At the time, Soliman said the spoiled goods represented only a very small percentage of the total volume of donated goods that were delivered by the national government to victims of supertyphoon Yolanda.
But her admission of the dumping pit for rotten spoiled donated goods last Thursday only disproved her contention that the DSWD’s relief operations were efficient and above par.
It’s easy to blame government, supporters of this administration would insist, while not looking at the total picture of how they managed to help rebuild the communities that were ravaged by the supertyphoon in 2013.
Still, one cannot simply turn a blind eye to Soliman’s admission coming as it did belatedly or more than a year after refuting charges of gross inefficiency not just from the administration’s critics but from the victims of the supertyphoon who howled for days over government failure to deliver aid to them.

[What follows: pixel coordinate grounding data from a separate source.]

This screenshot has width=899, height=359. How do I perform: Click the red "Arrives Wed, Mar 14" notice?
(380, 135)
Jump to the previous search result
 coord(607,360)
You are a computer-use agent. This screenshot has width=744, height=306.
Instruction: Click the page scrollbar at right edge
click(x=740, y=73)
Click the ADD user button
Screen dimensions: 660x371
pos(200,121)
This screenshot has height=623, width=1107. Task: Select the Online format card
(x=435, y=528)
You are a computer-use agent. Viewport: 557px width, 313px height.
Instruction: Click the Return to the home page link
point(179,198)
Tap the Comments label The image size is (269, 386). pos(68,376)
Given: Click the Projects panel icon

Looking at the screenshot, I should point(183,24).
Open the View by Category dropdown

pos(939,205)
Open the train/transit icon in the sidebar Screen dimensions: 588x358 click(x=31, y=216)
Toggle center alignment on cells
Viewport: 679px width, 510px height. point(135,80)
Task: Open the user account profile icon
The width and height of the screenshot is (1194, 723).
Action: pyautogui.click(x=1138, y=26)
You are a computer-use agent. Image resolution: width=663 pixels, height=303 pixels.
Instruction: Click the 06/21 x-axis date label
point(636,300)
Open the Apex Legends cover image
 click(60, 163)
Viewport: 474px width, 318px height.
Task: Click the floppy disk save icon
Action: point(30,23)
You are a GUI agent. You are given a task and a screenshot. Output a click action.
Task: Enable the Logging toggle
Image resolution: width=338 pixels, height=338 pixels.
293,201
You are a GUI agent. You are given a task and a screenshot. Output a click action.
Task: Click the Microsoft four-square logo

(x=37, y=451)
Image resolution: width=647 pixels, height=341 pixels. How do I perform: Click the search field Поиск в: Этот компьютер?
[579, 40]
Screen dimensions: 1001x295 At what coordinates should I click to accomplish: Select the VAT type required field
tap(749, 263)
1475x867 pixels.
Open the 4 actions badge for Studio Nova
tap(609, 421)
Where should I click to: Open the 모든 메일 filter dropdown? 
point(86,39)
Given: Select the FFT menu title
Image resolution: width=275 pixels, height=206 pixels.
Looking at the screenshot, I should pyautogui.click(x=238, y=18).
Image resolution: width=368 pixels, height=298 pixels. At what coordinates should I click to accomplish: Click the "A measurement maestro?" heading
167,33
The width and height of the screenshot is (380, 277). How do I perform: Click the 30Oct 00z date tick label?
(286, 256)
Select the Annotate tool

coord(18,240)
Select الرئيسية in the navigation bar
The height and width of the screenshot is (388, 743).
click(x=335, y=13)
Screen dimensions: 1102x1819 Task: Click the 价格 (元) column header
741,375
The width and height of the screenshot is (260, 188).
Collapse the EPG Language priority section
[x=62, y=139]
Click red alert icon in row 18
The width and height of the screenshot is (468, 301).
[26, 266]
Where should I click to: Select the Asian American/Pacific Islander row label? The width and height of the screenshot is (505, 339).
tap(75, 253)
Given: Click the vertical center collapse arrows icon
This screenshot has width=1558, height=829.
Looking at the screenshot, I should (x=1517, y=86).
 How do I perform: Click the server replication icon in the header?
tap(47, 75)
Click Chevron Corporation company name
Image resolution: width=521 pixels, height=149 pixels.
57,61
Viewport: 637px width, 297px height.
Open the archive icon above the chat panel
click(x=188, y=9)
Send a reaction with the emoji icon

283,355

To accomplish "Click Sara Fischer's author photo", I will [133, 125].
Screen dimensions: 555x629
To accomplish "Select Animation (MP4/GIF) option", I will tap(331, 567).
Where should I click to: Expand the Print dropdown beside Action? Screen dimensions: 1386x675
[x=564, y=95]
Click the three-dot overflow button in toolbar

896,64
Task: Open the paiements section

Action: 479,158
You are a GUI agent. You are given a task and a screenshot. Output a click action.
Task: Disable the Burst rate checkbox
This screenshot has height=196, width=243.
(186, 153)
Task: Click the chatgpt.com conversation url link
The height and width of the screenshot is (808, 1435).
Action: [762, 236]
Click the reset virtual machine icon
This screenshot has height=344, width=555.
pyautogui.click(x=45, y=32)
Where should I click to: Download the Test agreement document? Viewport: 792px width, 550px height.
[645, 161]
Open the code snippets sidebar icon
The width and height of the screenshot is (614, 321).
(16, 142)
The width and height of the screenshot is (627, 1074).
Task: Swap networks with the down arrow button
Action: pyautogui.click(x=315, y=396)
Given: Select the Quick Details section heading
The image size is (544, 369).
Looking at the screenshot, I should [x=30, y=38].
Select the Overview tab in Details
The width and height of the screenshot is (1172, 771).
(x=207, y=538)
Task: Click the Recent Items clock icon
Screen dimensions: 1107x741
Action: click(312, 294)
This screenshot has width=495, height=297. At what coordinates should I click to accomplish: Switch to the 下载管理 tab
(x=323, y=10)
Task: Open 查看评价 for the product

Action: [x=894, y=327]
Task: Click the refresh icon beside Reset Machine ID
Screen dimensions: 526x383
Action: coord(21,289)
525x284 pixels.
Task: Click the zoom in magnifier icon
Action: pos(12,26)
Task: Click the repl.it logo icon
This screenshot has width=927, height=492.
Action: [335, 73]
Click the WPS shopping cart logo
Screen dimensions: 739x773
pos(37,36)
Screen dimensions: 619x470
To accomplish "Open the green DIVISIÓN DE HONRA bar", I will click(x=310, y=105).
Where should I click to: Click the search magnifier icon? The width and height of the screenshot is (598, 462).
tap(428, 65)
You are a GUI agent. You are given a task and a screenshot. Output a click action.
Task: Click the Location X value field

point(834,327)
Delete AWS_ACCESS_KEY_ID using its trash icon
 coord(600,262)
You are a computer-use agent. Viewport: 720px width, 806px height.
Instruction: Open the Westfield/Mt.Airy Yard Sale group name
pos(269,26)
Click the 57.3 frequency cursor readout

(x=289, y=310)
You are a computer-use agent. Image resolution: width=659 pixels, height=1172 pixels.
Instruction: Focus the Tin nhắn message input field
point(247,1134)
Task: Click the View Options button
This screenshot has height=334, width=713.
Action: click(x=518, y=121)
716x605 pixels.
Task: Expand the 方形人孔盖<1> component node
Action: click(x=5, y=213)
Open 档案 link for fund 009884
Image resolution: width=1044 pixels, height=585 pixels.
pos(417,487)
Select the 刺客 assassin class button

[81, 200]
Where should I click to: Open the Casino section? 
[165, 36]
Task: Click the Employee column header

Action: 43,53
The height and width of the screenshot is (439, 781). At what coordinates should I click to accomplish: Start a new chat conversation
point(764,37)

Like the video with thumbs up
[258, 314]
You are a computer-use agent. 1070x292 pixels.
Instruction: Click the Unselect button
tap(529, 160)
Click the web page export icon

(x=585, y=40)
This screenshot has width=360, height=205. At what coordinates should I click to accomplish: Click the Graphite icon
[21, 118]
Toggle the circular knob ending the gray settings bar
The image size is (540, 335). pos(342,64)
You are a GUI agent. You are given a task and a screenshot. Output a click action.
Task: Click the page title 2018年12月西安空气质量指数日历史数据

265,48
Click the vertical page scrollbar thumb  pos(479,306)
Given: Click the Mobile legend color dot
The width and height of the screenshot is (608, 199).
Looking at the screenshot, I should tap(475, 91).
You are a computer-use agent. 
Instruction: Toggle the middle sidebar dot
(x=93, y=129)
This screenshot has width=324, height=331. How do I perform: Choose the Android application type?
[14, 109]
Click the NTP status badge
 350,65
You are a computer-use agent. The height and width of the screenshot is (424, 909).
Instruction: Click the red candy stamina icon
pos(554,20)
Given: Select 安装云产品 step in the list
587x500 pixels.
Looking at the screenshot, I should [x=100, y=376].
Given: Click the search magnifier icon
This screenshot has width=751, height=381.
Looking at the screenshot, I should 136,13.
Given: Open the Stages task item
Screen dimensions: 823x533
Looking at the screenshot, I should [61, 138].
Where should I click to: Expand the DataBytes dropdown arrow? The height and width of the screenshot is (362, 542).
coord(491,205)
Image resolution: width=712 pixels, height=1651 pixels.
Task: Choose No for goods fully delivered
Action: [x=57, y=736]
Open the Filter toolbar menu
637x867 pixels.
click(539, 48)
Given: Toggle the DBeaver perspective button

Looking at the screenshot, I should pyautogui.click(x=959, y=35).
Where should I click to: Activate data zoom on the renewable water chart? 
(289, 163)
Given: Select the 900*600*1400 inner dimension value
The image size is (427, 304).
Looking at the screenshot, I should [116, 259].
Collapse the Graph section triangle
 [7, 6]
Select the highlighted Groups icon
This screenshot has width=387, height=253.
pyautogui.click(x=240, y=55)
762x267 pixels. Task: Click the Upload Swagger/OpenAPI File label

That government’s red tape and inefficiency can be seen in the many restrictions imposed on the processing of donations coming from other countries by the Bureau of Customs at the height of the Yolanda tragedy.
Soliman’s admission sends a warning and a message, wrong and damaging though it may be to government and Filipinos alike, to both domestic and foreign donors who don’t think twice about helping strangers who lost both home and family to Nature’s wrath: Send your donations at your own risk.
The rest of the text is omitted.